See more of the story

Q: I am in the start-up process for a nonprofit. What should I consider when forecasting a budget for a 12-month business plan?

LaTonia E. Taylor, founder
Inspired Creations, Inc.

A: One consideration is to match your operating budget to your accounting method. Start-ups and smaller nonprofits that use the cash basis should budget operations on the cash basis. Organizations that use accrual accounting should budget on that basis. Whichever the basis, budget the same accounts you will use to record actual results. If you are tax-exempt, consider matching your budgeting and accounting to Form 990 as best you can. Break the annual budget into months; a year is too long to budget.

It is a common misconception that nonprofits should have expenses equal to revenue. It is acceptable for a nonprofit to build a reasonable amount of reserves to weather a "rainy day." Budget an appropriate excess of revenue over expenses.

Determine the factors that drive each element of revenue and expense and document your assumptions. It is common for nonprofits to obtain governmental support revenue based on the number of clients served.

Be sure to determine both the revenue and cost per client and be sure to use the same number of clients to budget both. It is also common for nonprofits that receive contributions to see their largest monthly amounts in December, as taxpayers look to make deductible contributions before year-end.

Another unique item for nonprofits is noncash contributions. If a nonprofit expects $1,000 of rent-free use of a space, it should budget (and later record) revenue of $1,000 for the contribution and an expense of $1,000. While the net effect is zero, this shows the true cost of operations and a potential cash need in future budgets if the nonprofit will no longer receive the contribution.

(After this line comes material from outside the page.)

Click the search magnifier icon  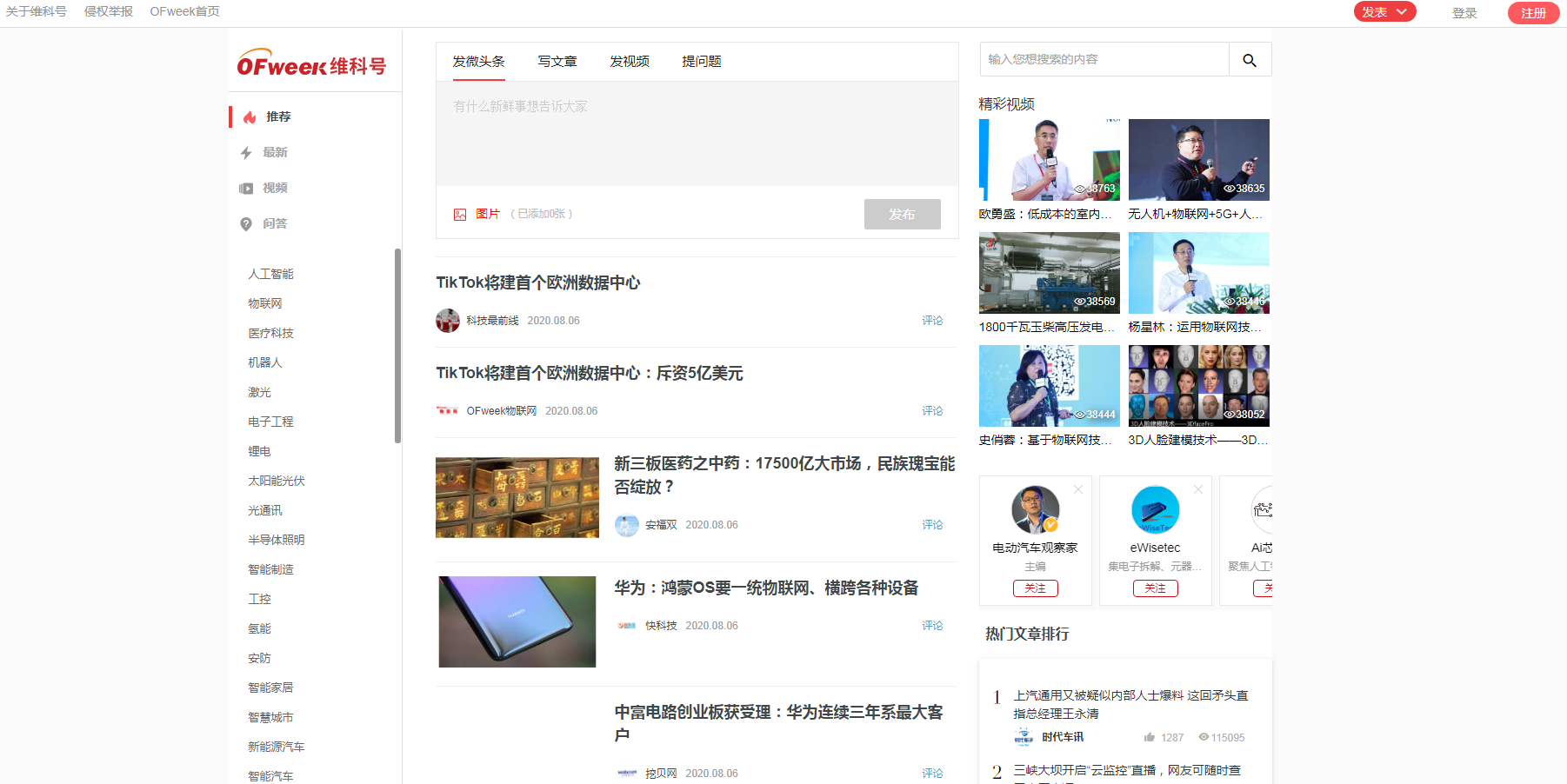click(x=1250, y=60)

Link your operating budget to a cash budget that shows beginning cash, cash receipts and disbursements, and ending cash. If you use accrual accounting, the timing of these items will lag from your revenue and expenses. Include capital asset purchases (e.g., furniture) and any loan payments. The cash budget will point out any monthly cash shortages.

Richard Sathe is a professor of accounting at the University of St. Thomas Opus College of Business.